That's exactly what I was talking about. I'm glad it works. So, do all devices have internet access now? Can you use directv2pc?


----------



## Vin (Mar 29, 2004)

claymanhb said:


> That's exactly what I was talking about. I'm glad it works. So, do all devices have internet access now? Can you use directv2pc?


Yes, my three DECA connected DVRs have internet access for VOD...I don't use DIRECTV2PC.


----------



## The Merg (Jun 24, 2007)

claymanhb said:


> That's exactly what I was talking about. I'm glad it works. So, do all devices have internet access now? Can you use directv2pc?


As Vin mentioned though, that is not a recommended setup and DirecTV will no longer support your setup. By using that setup, you are then having MRV traffic travel over your home network and are not isolating it to the coax network. While it should work, issues can arise by doing this.

Take a look at your order to see if it mentions anything about a Cinema Connection Kit (CCK) or Internet Connection Kit (ICK). If it does, the installer did not complete your install and you should have DirecTV come back out and finish it for you.

The best setup is to use a Broadband DECA (ICK, CCK, or whatever you want to call it) and connect that to your router.

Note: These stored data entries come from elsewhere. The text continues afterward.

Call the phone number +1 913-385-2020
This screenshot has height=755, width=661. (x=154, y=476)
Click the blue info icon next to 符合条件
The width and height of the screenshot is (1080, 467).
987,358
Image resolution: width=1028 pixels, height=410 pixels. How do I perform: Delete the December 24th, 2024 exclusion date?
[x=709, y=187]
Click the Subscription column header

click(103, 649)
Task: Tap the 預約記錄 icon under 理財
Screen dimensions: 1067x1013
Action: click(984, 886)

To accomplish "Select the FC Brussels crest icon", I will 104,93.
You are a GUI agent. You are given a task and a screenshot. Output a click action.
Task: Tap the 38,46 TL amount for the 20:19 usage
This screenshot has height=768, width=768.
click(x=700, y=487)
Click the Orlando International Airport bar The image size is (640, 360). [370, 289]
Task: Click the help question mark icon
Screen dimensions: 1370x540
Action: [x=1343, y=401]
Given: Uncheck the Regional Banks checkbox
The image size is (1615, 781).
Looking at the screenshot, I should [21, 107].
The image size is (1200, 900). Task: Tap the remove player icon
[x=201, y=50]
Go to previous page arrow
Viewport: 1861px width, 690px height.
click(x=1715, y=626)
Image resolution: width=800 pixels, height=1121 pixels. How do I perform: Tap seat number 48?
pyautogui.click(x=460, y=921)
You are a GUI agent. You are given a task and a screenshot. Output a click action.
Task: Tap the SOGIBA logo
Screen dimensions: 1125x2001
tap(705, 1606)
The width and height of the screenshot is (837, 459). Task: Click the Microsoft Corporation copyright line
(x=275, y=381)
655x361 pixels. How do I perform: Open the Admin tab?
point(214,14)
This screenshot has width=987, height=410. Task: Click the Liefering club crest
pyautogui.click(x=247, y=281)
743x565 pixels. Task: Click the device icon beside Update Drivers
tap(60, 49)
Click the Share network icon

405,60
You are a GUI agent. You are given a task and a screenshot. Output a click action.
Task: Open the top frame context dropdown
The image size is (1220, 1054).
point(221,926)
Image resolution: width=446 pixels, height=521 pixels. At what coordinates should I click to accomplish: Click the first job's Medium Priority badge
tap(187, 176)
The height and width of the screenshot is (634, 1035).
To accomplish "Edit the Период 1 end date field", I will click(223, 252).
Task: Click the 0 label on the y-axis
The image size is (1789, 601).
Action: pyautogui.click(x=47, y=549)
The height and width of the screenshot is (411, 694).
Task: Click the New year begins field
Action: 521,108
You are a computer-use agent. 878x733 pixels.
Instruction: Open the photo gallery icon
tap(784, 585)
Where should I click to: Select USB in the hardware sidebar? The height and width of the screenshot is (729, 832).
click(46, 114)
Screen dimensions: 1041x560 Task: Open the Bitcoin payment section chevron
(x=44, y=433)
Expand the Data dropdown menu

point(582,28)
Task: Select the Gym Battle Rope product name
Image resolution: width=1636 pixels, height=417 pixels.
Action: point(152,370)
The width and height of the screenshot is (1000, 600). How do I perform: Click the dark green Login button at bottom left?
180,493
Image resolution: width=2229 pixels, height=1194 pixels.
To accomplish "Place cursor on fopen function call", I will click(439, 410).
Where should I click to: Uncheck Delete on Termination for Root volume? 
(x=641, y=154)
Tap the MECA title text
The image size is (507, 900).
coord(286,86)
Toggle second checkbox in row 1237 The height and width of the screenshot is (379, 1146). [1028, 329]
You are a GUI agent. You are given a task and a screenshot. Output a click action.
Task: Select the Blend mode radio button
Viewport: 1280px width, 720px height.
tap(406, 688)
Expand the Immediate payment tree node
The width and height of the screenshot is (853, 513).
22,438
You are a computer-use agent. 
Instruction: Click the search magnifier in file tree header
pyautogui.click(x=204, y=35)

If you don't have a spare coax available to plug into the BB DECA, you can get a green label 2-way splitter and put that near your HR20, which I am assuming is near a CAT5 connection.

- Merg


----------



## David MacLeod (Jan 29, 2008)

http://cgi.ebay.com/Directv-Deca-br...025?pt=LH_DefaultDomain_0&hash=item256399aaa1

5$ and its correct.
some for 20 new
http://shop.ebay.com/i.html?_nkw=di...qr=true&_nkwusc=directv+boradband+deca&_rdc=1


----------



## claymanhb (Mar 28, 2007)

Well thanks everyone. I failed to mention to them that I wanted it all connected to my router. They wanted $75 to come out and do it. I connected a spare GB switch to one the HR20 deca and everything is working great! If I have issues in the future I will get everything set up properly. I now have directvtoPC so I can watch in my garage, back yard, car or anywhere! Thanks for the help guys!


----------



## The Merg (Jun 24, 2007)

"claymanhb" said:


> Well thanks everyone. I failed to mention to them that I wanted it all connected to my router. They wanted $75 to come out and do it. I connected a spare GB switch to one the HR20 deca and everything is working great! If I have issues in the future I will get everything set up properly. I now have directvtoPC so I can watch in my garage, back yard, car or anywhere! Thanks for the help guys!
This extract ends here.